X_train = X_train.reshape(X_train.shape[0], X_train.shape[1], 1)
X_test = X_test.reshape(X_test.shape[0], X_test.shape[1], 1)

# Build LSTM
model = Sequential()
model.add(LSTM(50, return_sequences=True, input_shape=(time_step,1)))
model.add(LSTM(50, return_sequences=False))
model.add(Dense(1))
model.compile(optimizer="adam", loss="mean_squared_error")

# Train
model.fit(X_train, y_train, epochs=5, batch_size=32, verbose=1)

# Predict
predictions_lstm = model.predict(X_test)
predictions_lstm = scaler.inverse_transform(predictions_lstm)
y_true = scaler.inverse_transform(y_test.reshape(-1,1))

# Metrics
lstm_rmse = np.sqrt(mean_squared_error(y_true, predictions_lstm))
lstm_mape = mean_absolute_percentage_error(y_true, predictions_lstm)

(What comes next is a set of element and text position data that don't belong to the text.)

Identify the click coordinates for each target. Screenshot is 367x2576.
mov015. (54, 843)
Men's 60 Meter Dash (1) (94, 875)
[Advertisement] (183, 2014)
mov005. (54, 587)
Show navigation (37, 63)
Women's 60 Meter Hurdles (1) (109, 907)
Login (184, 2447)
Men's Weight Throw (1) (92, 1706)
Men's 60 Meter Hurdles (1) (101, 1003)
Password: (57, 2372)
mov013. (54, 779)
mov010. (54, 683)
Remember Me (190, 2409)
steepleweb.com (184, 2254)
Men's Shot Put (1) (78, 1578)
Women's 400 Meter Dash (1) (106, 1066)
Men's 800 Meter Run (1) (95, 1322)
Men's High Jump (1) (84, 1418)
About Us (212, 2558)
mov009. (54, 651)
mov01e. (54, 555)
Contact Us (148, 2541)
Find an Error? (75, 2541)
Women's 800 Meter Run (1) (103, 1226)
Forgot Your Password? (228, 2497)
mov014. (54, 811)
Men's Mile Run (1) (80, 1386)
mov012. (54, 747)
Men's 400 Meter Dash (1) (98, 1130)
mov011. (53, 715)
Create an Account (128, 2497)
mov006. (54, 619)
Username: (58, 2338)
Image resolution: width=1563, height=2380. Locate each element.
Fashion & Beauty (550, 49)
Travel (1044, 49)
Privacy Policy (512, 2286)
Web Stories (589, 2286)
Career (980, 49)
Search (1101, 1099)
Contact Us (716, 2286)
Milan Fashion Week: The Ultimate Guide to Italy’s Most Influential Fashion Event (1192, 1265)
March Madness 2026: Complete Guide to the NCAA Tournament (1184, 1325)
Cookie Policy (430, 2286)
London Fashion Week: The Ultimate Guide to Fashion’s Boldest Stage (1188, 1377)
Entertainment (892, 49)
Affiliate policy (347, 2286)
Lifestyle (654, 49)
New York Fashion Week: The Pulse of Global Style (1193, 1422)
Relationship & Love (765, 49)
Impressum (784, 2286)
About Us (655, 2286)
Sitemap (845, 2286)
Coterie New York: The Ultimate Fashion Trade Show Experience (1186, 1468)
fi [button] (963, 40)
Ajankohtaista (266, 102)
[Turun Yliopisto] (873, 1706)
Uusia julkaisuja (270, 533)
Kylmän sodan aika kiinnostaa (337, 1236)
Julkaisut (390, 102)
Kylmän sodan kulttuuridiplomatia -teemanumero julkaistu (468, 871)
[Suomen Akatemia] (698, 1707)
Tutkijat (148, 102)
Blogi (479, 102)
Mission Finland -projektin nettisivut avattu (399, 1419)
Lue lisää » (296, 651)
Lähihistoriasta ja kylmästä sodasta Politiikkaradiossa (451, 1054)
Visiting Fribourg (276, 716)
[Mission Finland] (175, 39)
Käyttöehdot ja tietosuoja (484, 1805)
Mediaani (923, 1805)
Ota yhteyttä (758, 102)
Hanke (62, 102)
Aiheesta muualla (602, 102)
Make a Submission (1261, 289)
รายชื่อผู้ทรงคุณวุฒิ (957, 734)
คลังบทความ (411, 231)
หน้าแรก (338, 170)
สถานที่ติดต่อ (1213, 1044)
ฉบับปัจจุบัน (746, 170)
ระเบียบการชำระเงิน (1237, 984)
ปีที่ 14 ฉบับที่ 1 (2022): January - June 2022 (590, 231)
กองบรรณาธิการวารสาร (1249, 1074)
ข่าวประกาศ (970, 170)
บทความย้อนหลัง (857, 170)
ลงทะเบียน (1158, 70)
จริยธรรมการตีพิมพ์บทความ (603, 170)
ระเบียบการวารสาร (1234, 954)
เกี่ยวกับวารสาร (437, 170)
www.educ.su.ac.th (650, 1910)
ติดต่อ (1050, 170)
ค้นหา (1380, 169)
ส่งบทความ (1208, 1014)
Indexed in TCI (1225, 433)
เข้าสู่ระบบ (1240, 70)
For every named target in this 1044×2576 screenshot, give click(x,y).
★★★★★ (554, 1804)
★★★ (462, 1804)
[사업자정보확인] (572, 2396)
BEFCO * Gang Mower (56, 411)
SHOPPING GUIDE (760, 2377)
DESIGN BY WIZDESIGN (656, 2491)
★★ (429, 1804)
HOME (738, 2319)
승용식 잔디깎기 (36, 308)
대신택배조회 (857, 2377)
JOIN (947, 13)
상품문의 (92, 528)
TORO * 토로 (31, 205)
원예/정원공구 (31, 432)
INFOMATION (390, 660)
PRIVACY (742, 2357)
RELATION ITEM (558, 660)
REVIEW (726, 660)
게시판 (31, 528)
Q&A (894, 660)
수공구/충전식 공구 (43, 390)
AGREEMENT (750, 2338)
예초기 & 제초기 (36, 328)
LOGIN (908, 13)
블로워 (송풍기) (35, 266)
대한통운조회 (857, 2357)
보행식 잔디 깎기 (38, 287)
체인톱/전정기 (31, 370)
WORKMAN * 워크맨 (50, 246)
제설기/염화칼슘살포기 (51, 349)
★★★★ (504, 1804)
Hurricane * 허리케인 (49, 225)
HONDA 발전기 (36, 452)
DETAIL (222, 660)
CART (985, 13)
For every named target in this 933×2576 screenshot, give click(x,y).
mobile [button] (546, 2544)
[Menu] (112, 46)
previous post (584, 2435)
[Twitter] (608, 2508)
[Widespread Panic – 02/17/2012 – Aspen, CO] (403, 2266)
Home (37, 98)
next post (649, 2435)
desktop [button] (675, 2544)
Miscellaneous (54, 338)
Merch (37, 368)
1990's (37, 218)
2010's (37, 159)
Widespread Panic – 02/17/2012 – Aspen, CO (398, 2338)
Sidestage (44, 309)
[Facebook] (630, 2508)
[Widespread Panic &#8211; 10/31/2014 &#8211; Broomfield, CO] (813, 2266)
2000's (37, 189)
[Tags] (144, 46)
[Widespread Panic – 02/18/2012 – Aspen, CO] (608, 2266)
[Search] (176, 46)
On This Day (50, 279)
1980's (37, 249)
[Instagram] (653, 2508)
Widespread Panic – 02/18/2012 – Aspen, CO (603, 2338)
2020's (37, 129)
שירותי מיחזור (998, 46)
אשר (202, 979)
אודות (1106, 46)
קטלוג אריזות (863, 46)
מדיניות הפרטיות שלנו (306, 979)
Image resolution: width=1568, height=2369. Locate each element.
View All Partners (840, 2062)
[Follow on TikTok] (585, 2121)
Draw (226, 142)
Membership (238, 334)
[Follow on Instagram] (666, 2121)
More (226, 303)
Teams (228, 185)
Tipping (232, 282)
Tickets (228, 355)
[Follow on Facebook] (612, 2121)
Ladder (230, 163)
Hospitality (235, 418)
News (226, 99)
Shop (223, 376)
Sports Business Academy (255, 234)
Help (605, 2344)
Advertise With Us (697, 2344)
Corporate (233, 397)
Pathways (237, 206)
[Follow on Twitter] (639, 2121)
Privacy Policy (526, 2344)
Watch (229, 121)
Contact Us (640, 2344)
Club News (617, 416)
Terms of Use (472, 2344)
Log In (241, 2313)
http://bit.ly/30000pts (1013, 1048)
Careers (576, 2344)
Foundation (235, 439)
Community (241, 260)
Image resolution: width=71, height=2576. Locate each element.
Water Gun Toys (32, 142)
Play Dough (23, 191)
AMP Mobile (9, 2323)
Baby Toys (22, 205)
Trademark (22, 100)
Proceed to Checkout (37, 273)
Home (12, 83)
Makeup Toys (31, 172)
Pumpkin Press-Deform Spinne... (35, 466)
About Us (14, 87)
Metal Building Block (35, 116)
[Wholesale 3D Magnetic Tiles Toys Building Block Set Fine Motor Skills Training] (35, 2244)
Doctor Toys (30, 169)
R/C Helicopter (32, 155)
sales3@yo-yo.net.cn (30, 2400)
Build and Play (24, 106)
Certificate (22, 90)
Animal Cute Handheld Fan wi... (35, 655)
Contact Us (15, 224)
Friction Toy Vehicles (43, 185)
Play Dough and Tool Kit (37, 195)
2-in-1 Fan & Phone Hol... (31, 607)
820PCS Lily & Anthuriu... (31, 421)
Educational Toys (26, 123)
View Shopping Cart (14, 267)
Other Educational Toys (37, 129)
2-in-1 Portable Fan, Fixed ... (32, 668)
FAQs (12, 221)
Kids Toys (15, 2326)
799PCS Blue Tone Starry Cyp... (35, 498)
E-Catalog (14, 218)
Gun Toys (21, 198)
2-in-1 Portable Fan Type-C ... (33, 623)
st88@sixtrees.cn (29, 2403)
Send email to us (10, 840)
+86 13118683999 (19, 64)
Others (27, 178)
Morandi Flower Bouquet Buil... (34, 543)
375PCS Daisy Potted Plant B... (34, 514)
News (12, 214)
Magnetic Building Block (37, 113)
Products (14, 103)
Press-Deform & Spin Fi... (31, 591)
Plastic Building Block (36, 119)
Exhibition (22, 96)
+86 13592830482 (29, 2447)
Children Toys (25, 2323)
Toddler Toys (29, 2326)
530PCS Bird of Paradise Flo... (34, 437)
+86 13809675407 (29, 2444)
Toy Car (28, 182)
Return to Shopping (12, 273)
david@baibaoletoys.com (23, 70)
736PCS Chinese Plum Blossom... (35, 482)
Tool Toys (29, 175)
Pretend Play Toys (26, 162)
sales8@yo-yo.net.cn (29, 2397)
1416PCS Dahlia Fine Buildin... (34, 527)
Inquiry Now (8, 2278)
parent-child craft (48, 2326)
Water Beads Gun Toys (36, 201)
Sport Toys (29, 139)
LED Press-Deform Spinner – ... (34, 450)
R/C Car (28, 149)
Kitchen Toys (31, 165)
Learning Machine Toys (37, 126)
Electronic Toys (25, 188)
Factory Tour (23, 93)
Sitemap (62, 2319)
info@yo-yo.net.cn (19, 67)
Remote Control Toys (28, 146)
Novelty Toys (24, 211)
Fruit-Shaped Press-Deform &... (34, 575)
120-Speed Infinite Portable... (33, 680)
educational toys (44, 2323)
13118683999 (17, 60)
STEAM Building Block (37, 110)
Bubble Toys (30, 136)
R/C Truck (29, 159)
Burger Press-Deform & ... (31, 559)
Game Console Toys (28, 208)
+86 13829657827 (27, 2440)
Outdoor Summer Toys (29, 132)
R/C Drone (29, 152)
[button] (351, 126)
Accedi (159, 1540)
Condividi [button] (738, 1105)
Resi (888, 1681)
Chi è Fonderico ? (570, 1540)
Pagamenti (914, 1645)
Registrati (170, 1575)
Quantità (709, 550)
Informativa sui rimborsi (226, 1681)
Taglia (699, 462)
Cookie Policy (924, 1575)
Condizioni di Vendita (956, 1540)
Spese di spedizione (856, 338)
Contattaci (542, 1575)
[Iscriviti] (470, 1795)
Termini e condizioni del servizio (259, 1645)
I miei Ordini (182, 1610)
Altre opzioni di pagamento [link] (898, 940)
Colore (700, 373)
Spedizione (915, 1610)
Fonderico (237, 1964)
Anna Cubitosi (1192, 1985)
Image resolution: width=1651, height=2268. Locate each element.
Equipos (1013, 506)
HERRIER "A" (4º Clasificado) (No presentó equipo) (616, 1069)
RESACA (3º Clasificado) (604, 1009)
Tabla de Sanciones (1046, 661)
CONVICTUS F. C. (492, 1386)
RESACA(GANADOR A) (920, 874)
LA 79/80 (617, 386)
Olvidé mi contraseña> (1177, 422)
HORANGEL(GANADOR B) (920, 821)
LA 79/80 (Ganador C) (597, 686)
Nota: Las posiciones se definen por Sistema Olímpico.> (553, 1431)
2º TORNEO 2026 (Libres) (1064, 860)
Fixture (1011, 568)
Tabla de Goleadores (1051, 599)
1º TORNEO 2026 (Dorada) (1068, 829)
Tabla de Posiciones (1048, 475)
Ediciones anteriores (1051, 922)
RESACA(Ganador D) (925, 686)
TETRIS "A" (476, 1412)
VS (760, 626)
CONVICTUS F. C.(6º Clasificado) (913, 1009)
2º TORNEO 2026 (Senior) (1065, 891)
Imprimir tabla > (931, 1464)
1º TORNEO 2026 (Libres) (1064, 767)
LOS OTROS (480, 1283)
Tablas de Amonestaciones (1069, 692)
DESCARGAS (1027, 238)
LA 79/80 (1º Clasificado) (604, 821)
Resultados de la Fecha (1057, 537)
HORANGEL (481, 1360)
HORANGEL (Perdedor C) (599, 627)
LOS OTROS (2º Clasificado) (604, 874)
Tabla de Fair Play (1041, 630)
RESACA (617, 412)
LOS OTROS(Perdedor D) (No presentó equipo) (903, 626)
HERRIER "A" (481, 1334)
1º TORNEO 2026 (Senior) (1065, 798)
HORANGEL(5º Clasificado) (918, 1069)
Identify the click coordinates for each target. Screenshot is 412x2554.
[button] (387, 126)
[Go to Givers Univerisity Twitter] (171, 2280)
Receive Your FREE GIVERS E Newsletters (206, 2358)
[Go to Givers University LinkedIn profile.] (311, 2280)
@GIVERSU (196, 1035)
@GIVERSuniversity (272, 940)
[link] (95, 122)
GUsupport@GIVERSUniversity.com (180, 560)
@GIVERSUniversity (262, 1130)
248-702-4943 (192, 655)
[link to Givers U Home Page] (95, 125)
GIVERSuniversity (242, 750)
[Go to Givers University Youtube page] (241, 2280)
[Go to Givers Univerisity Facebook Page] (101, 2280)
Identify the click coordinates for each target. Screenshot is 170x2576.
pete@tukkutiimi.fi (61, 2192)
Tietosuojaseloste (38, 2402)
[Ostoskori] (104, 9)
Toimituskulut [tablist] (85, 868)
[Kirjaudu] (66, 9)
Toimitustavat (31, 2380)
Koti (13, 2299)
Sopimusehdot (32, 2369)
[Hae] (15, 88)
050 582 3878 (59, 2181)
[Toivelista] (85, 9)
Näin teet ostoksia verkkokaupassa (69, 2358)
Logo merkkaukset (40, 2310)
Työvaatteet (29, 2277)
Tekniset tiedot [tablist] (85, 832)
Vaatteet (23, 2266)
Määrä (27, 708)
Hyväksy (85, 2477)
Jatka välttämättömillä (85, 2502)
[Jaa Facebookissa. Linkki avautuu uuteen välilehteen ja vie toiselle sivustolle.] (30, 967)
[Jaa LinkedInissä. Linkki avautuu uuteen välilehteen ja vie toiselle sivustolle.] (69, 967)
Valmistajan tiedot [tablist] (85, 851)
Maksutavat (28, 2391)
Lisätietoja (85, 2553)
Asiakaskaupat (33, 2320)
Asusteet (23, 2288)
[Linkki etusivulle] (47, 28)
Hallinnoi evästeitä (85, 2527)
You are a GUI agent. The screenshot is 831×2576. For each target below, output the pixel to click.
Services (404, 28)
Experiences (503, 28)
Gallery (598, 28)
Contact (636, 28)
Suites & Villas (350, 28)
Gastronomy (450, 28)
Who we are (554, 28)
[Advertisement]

print("LSTM RMSE:", lstm_rmse)
print("LSTM MAPE:", lstm_mape)

# Plot
plt.figure(figsize=(12,5))
plt.plot(df.index[-len(y_true):], y_true, label="Actual")
plt.plot(df.index[-len(y_true):], predictions_lstm, label="LSTM Forecast")
plt.legend()
plt.title("LSTM Forecast vs Actual")
plt.show()

## Phase 4: Performance Comparison

In [None]:
results = pd.DataFrame({
    "Model": ["ARIMA", "LSTM"],
    "RMSE": [arima_rmse, lstm_rmse],
    "MAPE": [arima_mape, lstm_mape]
})
results

## Conclusion

- **ARIMA** works well on linear, short-term trends but struggles with volatility.  
- **LSTM** adapts to non-linear patterns and dependencies, achieving lower RMSE and MAPE.  
- Recommendation: **Use LSTM** for stock price forecasting tasks where capturing long-term dependencies is important.